**Exercise:** Copy out the material, beginning at the line that contains "You are a GUI" and stopping after the line that contains "I will coord(92,303).".

(Records for finding described items)
▼

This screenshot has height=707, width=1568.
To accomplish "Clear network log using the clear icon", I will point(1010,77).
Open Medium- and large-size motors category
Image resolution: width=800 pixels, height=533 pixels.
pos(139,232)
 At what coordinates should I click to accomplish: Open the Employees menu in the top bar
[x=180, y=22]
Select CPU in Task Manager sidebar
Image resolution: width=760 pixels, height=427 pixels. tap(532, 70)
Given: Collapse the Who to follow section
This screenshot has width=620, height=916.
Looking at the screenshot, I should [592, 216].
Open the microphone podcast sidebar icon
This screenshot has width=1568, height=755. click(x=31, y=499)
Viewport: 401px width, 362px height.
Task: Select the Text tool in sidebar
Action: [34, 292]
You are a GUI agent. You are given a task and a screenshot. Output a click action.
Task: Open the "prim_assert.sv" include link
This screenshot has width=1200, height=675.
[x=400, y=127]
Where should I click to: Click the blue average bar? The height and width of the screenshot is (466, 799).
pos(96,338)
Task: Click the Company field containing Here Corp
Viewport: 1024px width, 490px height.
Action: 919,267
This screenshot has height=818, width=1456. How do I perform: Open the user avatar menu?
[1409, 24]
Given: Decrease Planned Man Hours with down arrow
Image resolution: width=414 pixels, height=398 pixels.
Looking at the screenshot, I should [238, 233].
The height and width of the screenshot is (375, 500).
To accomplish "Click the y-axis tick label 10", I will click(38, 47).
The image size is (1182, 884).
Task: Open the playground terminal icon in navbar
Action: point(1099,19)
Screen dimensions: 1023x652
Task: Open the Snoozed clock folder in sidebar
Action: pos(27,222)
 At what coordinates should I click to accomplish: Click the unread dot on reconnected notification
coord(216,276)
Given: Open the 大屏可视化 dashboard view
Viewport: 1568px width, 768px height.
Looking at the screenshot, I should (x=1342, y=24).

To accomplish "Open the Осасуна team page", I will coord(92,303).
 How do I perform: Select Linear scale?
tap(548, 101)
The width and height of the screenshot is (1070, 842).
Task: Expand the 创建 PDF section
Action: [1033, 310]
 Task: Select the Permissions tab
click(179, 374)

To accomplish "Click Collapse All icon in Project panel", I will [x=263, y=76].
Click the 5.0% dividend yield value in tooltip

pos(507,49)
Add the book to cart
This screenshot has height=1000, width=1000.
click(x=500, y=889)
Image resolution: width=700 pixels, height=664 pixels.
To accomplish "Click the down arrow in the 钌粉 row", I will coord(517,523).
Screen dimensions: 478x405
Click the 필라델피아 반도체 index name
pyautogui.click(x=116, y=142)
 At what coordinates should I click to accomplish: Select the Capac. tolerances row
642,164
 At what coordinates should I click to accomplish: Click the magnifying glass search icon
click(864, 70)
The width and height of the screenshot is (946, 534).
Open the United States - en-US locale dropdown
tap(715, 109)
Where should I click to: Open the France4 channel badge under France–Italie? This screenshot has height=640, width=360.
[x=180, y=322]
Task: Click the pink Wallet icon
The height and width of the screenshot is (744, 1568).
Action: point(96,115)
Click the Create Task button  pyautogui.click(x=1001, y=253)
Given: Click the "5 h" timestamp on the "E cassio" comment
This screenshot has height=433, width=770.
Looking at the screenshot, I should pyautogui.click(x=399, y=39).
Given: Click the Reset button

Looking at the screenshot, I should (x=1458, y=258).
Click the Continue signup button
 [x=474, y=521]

▲

**Worked solution:**
You are a GUI agent. You are given a task and a screenshot. Output a click action.
Task: Open the "prim_assert.sv" include link
This screenshot has width=1200, height=675.
[x=400, y=127]
Where should I click to: Click the blue average bar? The height and width of the screenshot is (466, 799).
pos(96,338)
Task: Click the Company field containing Here Corp
Viewport: 1024px width, 490px height.
Action: 919,267
This screenshot has height=818, width=1456. How do I perform: Open the user avatar menu?
[1409, 24]
Given: Decrease Planned Man Hours with down arrow
Image resolution: width=414 pixels, height=398 pixels.
Looking at the screenshot, I should [238, 233].
The height and width of the screenshot is (375, 500).
To accomplish "Click the y-axis tick label 10", I will click(38, 47).
The image size is (1182, 884).
Task: Open the playground terminal icon in navbar
Action: point(1099,19)
Screen dimensions: 1023x652
Task: Open the Snoozed clock folder in sidebar
Action: pos(27,222)
 At what coordinates should I click to accomplish: Click the unread dot on reconnected notification
coord(216,276)
Given: Open the 大屏可视化 dashboard view
Viewport: 1568px width, 768px height.
Looking at the screenshot, I should (x=1342, y=24).

To accomplish "Open the Осасуна team page", I will coord(92,303).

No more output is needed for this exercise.